After every state update, the clearinghouse checks:

  • Does the account meet maintenance margin requirements?
  • Has the position exceeded maximum leverage?
  • Are there any positions that must be liquidated?

Liquidation Triggering

When margin becomes insufficient, the clearinghouse triggers liquidations directly—no external bots required. This is a critical distinction from most DeFi protocols where liquidation depends on third-party actors monitoring positions and submitting transactions.

Why Native Liquidations Matter

In typical DeFi lending/trading protocols, liquidations work like this:

  1. Position becomes undercollateralized
  2. External bot detects the opportunity
  3. Bot submits liquidation transaction
  4. Transaction competes for block inclusion
  5. If successful, bot receives liquidation bonus

This model has several failure modes:

  • Bots may be offline or slow
  • Gas spikes can make liquidations unprofitable
  • Network congestion can delay liquidations
  • Cascading liquidations can overwhelm bot infrastructure

Hyperliquid's clearinghouse eliminates these risks by making liquidations protocol-native:

  1. Position margin falls below maintenance
  2. Clearinghouse immediately triggers liquidation
  3. Liquidation executes in the same block
  4. No external dependencies, no gas competition

Deterministic Execution

Every clearinghouse operation in HyperCore is deterministic—given the same inputs, every validator node produces the exact same financial state. This is essential because:

  • No disputes: All nodes agree on positions, balances, and liquidations
  • No front-running: Execution order is consensus-determined
  • No manipulation: State transitions follow strict rules
  • Full auditability: Anyone can verify any state transition

Clearinghouse vs. Smart Contract Settlement

AspectHyperCore ClearinghouseSmart Contract Settlement
ExecutionProtocol-nativeUser-triggered
LiquidationsAutomaticBot-dependent
Gas CompetitionNoneHigh during volatility
LatencySub-secondBlock-dependent
DeterminismGuaranteedTransaction-order dependent
TransparencyFull state visibleContract state visible

Integration with Other HyperCore Components

Oracles

The clearinghouse uses HyperCore's native price oracles to:

  • Calculate unrealized PnL
  • Determine liquidation prices
  • Evaluate margin adequacy
  • Compute mark prices for risk

Vaults

Protocol vaults like HLP interact with the clearinghouse for:

  • Position management (vault strategies)
  • Liquidation participation
  • PnL attribution to vault depositors

Spot vs. Perps

The clearinghouse handles both markets:

  • Spot: Simple balance swaps between assets
  • Perps: Complex position management with leverage, funding, and risk

Security Guarantees

Solvency: The clearinghouse ensures the exchange remains solvent by:

  • Enforcing margin requirements before trade execution
  • Triggering liquidations before positions go underwater
  • Settling all trades atomically (no partial states)

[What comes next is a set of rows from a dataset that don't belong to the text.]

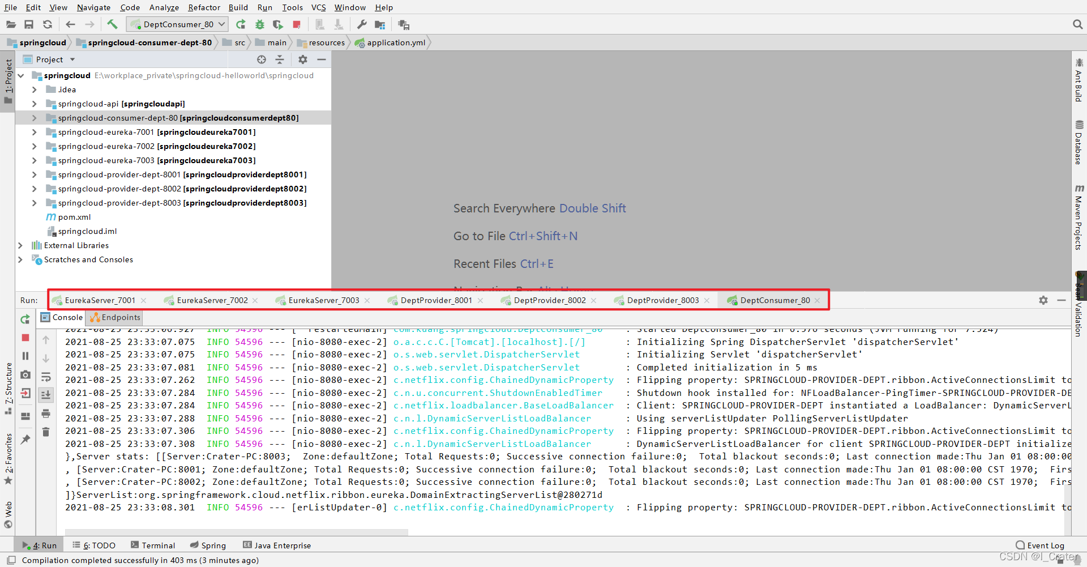Click the Build project hammer icon
Viewport: 1087px width, 567px height.
click(x=112, y=24)
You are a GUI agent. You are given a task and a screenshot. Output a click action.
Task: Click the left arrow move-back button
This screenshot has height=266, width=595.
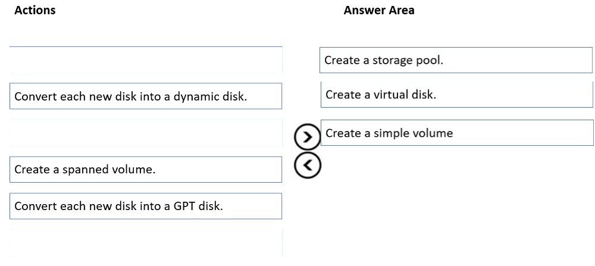click(306, 165)
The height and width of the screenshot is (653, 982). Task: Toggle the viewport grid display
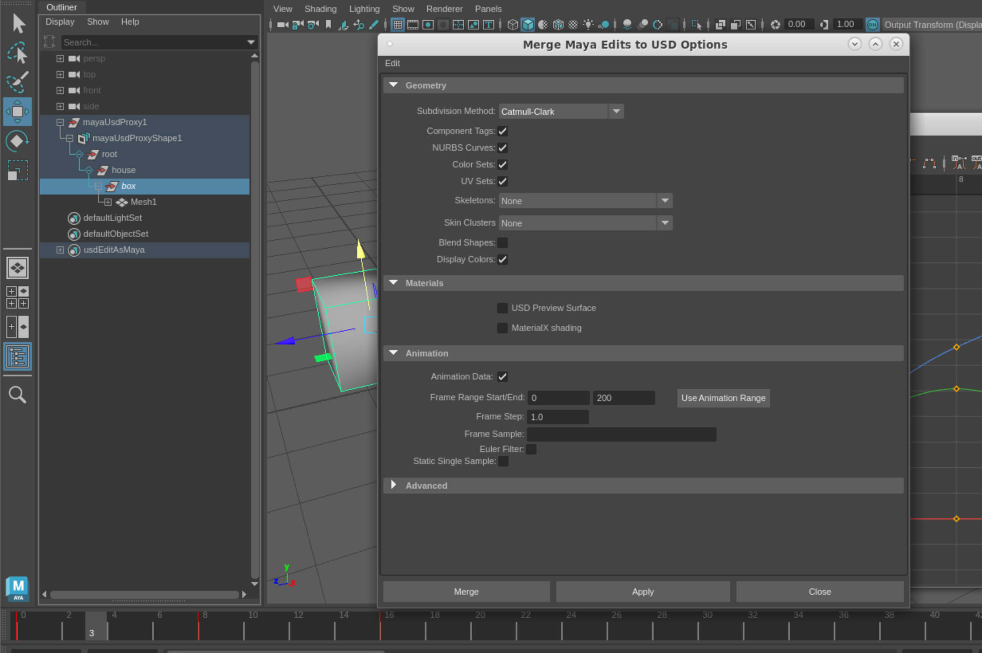398,25
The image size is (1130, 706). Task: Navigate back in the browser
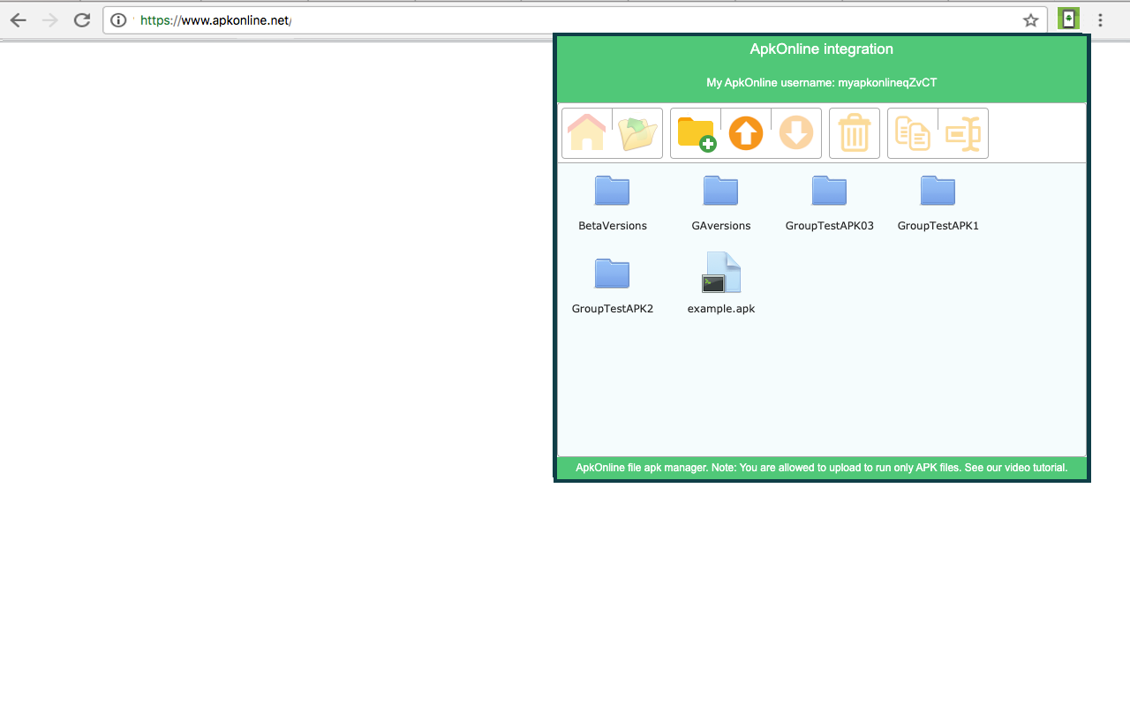[18, 19]
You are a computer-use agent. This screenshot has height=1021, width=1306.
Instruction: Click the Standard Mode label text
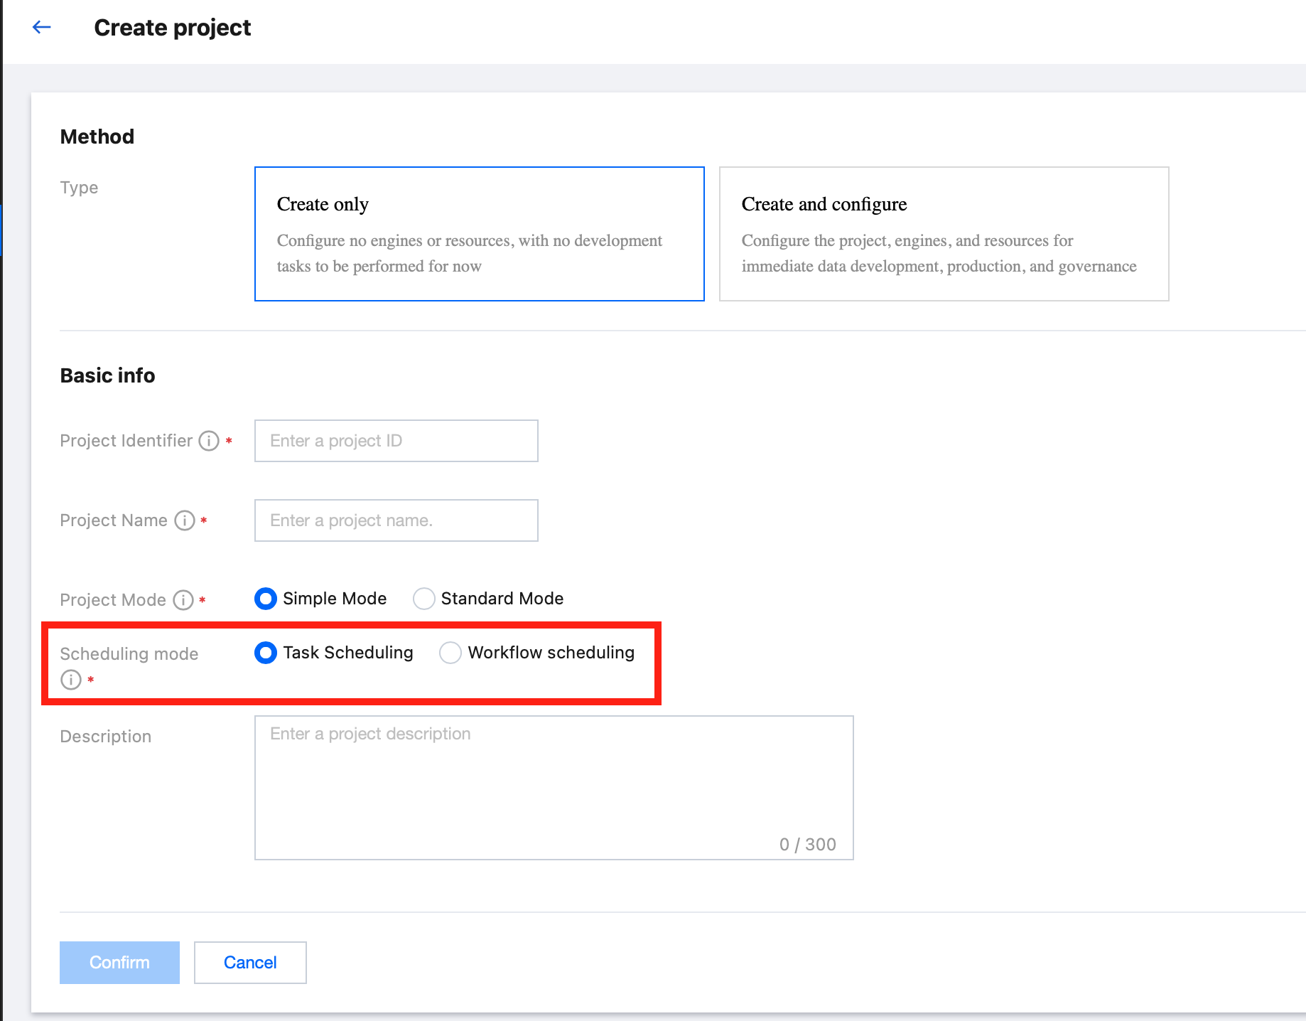[x=502, y=599]
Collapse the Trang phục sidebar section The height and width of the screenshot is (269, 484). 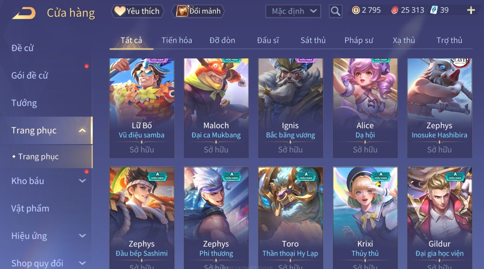(x=82, y=130)
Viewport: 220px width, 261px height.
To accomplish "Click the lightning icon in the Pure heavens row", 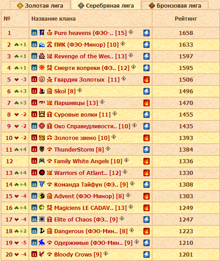I will coord(147,33).
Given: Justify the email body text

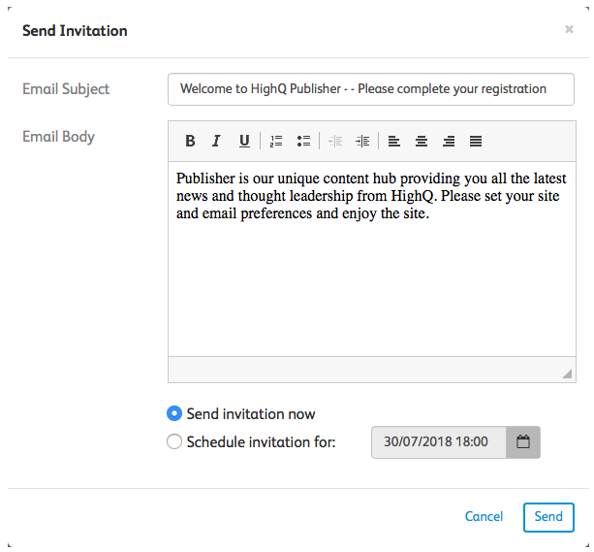Looking at the screenshot, I should (x=476, y=141).
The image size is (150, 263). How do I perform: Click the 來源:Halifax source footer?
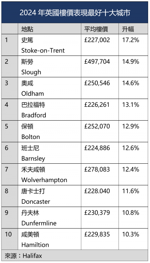(23, 256)
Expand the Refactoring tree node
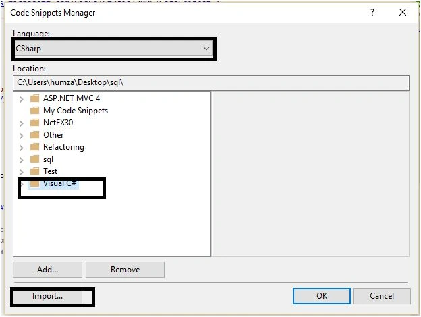The image size is (421, 317). [21, 148]
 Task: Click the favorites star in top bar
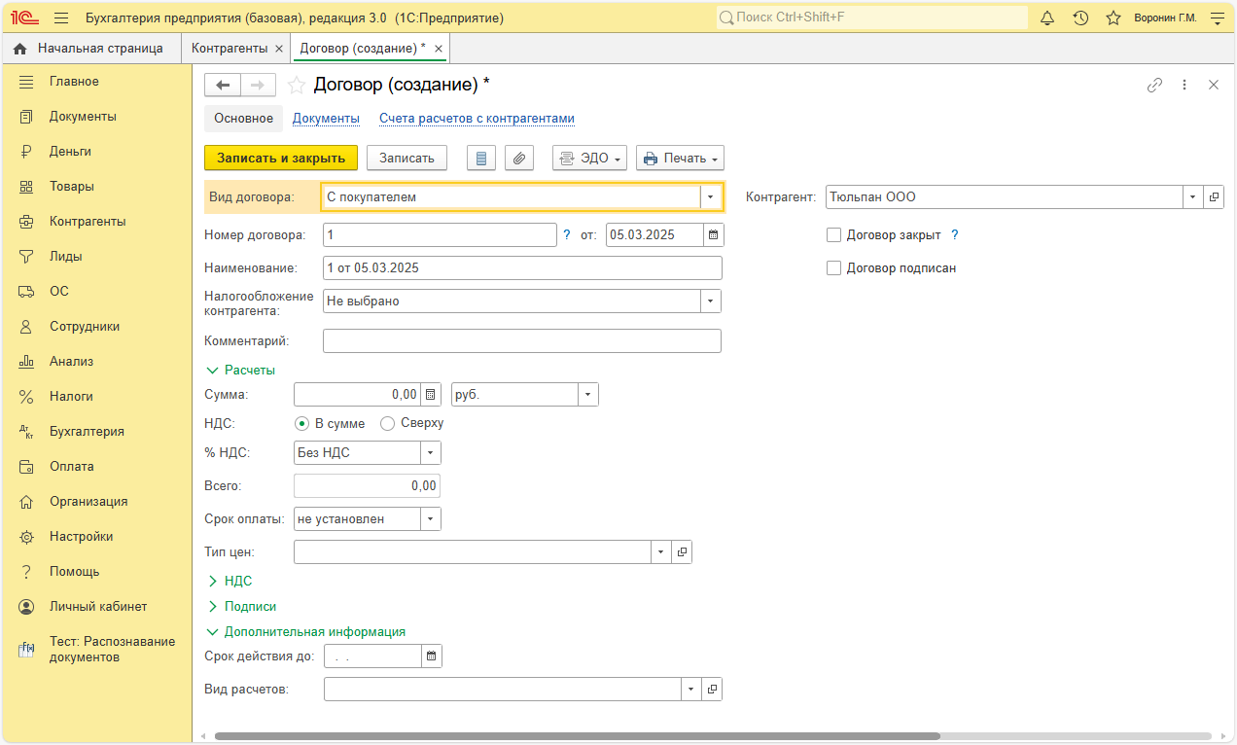[x=1113, y=18]

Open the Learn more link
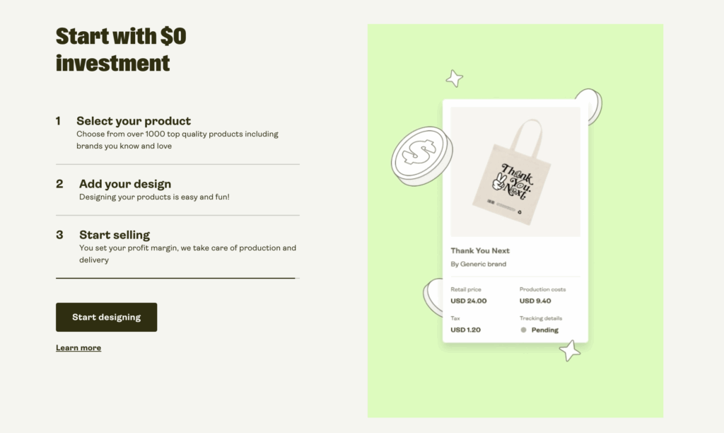coord(78,348)
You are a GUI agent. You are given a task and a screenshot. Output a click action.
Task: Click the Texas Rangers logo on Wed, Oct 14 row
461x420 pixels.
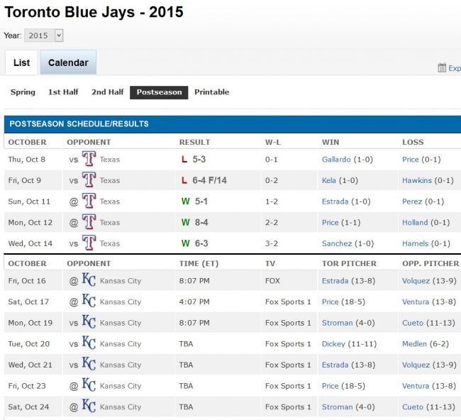[89, 243]
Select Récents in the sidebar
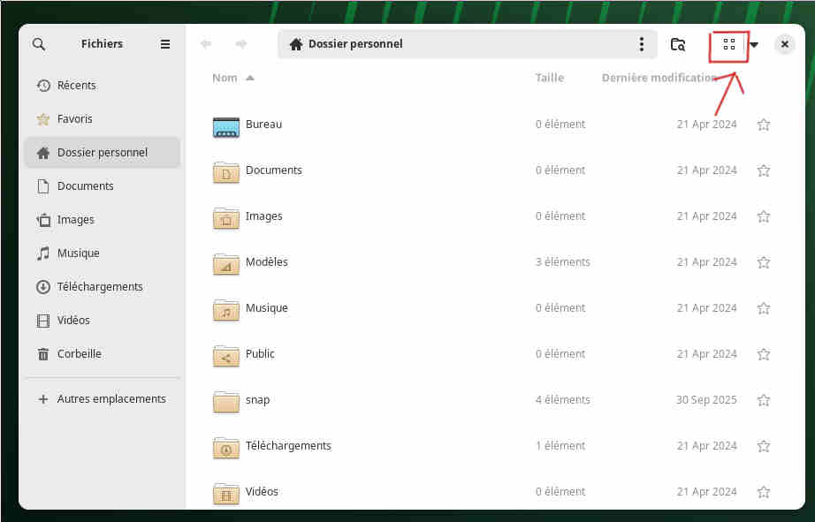Screen dimensions: 815x522 (x=76, y=86)
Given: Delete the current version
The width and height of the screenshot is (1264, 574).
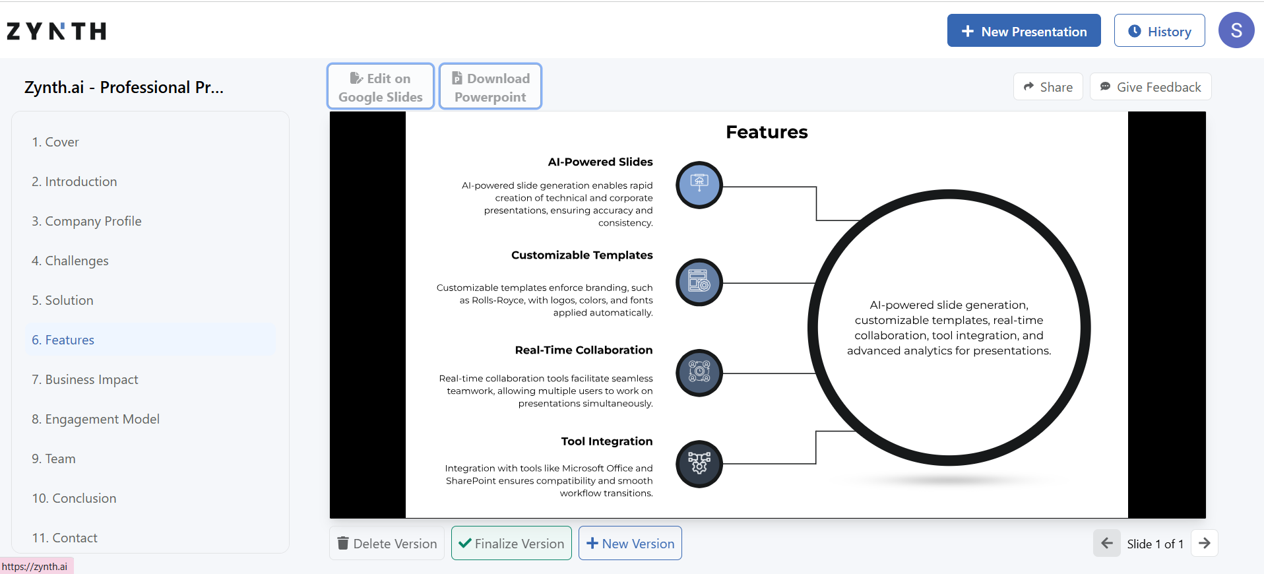Looking at the screenshot, I should (387, 543).
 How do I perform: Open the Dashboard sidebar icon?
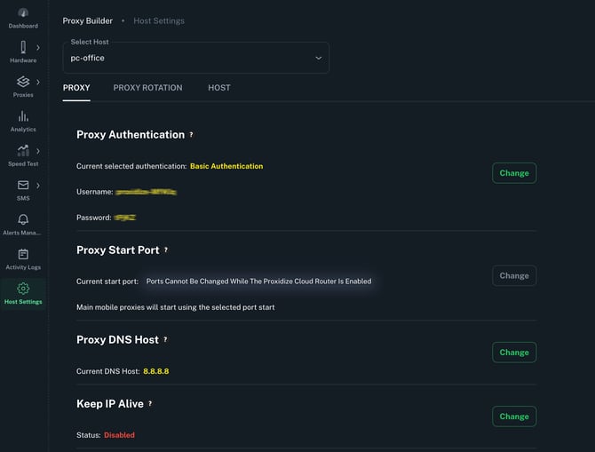[23, 13]
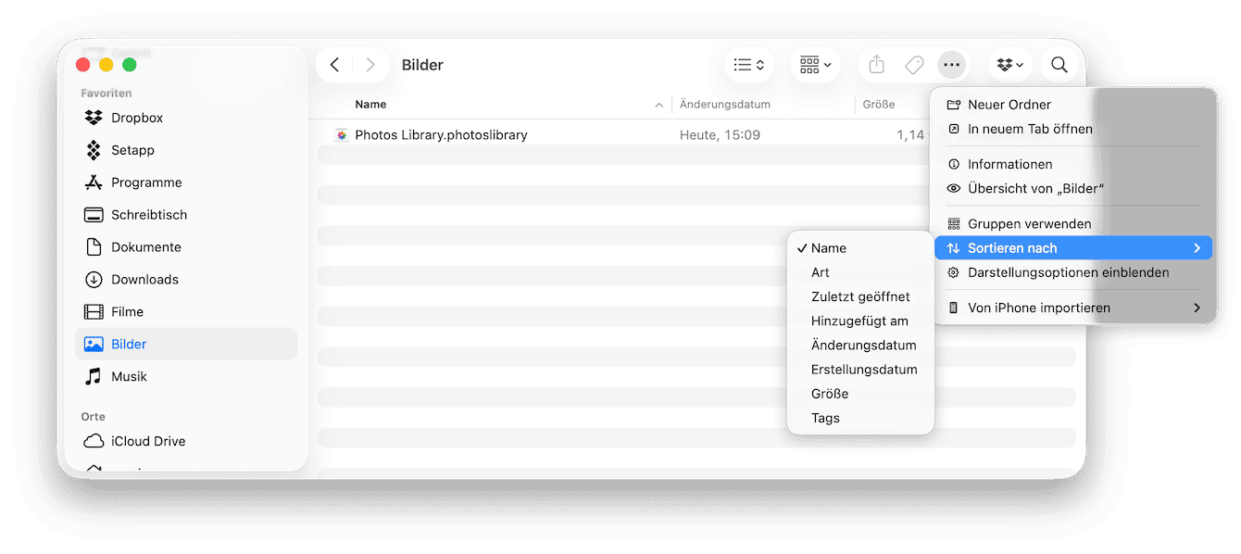
Task: Open Setapp in the sidebar
Action: 132,150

Consistency: All state transitions are atomic—either a trade fully settles or it doesn't happen. There are no intermediate states where balances are inconsistent.

Finality: Once the clearinghouse processes a block, that financial state is final. There are no reversals, no pending settlements, no counterparty risk.

What Developers Should Know

If you're building on HyperEVM:

  1. Observe, don't modify: Your contracts can read clearinghouse state but cannot directly influence it
  2. State is final: When you read positions or balances, that data is definitive
  3. Liquidations are instant: Don't design systems assuming liquidation delays
  4. No gas competition for core ops: HyperCore operations don't compete with your contracts

The clearinghouse is the financial backbone that makes Hyperliquid function as a real exchange—handling the complex accounting that ensures every trade settles correctly and every risk is managed appropriately.